LONDON • England's Football Association (FA) is investigating allegations of sexual abuse in junior football after several former players came forward to say they were molested by youth coaches.
The FA yesterday appointed independent leading counsel Kate Gallafent, a child protection expert, to assist it with an internal review of the allegations. The football governing body said the review would find out "what information the FA was aware of at the relevant times around the issues that have been raised in the press, what clubs were aware of, and what action was or should have been taken".
Gallafent will then make recommendations "to ensure these situations can never be repeated".
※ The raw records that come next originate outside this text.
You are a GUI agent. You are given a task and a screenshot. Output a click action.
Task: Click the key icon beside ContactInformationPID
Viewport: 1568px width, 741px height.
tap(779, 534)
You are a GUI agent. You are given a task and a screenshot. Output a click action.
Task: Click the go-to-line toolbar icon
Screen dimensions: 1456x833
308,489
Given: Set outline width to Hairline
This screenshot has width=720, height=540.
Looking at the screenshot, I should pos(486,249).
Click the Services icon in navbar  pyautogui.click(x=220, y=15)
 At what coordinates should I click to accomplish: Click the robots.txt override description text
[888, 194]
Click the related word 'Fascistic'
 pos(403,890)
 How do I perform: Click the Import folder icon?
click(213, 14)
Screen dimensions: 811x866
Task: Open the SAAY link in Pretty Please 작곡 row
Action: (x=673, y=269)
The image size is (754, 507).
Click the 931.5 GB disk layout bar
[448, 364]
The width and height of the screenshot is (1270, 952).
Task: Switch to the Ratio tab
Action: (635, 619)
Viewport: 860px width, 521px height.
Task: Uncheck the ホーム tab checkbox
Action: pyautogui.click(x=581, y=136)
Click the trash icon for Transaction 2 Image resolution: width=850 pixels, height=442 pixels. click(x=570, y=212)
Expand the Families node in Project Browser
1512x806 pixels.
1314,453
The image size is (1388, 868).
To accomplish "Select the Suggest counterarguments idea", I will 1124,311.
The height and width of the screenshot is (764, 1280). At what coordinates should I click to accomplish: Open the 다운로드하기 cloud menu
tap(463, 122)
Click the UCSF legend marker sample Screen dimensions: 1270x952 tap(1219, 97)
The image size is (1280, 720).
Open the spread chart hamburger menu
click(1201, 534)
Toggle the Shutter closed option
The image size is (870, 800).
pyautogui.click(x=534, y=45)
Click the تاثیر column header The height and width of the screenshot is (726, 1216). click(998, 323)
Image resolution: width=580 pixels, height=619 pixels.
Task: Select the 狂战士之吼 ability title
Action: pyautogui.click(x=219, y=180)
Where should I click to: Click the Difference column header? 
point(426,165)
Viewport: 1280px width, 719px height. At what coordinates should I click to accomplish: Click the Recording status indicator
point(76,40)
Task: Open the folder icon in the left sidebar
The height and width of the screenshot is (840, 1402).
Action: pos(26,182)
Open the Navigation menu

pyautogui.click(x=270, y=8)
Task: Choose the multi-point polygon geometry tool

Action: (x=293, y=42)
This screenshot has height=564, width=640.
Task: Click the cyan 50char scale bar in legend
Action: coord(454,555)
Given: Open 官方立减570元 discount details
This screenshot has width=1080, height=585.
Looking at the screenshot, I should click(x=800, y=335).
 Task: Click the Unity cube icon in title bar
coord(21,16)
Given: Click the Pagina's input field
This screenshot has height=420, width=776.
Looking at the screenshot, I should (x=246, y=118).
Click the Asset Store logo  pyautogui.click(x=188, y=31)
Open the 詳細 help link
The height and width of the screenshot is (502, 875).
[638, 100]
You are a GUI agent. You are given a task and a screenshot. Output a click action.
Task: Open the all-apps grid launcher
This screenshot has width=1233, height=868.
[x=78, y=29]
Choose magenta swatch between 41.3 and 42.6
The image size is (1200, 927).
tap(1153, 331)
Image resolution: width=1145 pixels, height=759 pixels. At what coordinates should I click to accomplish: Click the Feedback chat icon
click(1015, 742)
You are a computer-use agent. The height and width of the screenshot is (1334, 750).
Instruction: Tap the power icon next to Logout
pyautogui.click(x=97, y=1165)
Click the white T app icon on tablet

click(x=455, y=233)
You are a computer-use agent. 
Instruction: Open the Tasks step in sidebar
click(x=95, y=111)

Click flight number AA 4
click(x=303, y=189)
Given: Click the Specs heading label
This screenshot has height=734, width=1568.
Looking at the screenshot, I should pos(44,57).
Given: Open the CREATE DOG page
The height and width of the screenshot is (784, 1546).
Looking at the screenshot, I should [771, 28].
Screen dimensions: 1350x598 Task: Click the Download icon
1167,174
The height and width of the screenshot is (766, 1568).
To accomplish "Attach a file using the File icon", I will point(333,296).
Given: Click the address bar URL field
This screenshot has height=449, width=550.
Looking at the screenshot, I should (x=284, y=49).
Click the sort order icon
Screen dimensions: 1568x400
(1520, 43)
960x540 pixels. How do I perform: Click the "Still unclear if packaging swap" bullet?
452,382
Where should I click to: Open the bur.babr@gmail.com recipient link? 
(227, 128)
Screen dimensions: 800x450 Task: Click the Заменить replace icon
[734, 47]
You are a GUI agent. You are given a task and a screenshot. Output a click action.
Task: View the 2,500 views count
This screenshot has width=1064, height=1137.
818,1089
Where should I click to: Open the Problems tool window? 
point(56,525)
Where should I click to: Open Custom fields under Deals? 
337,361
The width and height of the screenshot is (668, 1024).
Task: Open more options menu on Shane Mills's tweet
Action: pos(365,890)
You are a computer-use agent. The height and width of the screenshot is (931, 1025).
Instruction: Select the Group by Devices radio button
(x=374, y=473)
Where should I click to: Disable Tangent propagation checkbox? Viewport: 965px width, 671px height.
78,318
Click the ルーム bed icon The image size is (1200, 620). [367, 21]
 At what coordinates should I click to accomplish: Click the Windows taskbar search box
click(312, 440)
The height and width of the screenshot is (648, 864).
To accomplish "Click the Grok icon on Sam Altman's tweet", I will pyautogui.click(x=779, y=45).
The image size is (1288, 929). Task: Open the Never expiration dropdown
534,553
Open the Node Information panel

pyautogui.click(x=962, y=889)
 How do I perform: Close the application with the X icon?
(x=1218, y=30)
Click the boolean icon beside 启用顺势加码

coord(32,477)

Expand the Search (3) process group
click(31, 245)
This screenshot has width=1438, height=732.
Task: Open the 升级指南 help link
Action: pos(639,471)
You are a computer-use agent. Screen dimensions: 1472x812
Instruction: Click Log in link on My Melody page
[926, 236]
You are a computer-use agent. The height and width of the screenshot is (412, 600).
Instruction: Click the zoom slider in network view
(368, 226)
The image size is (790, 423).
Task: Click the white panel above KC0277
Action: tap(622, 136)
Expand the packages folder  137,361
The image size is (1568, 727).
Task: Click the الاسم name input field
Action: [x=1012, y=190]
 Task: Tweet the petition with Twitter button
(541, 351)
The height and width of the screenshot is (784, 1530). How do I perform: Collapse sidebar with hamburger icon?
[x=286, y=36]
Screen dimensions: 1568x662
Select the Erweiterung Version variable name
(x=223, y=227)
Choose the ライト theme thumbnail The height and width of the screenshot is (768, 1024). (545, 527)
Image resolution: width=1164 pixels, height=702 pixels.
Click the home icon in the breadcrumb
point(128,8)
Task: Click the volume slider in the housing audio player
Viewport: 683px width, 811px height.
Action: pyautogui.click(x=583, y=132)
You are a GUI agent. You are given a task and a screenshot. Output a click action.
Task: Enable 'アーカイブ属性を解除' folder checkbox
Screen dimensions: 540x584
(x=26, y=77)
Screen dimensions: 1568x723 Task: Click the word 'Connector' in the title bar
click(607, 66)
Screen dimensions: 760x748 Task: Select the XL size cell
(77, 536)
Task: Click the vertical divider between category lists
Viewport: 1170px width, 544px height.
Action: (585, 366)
Several former footballers have spoken out about being abused after ex-Crewe player Andy Woodward revealed his abuse at the hands of convicted child abuser Barry Bennell in the 1980s.
Gordon Taylor, chief executive of Britain's Professional Footballers' Association, said the number of players who had made similar allegations was now more than 20, with up to seven clubs concerned.
"From that time, of those who became apprentices and senior players, over 20 players have come forward," Taylor told the BBC.
Asked to name the clubs touched by the allegations, he said: "We'd start at Crewe, go to Man City, Stoke, Blackpool, Newcastle, Leeds... I'm expecting there will be more. We have six or seven clubs."
Bennell has been identified as an abuser by former players including Woodward, Steve Walters, David White and Ian Ackley.
Anthony Hughes, who played for England at the 1993 World Youth Championships, yesterday became the latest player to make allegations against Bennell. Four British police forces are looking into it.
Crewe, where Bennell worked as a youth coach, announced on Saturday they have appointed an external legal counsel to carry out an independent review into the way they dealt with the allegations.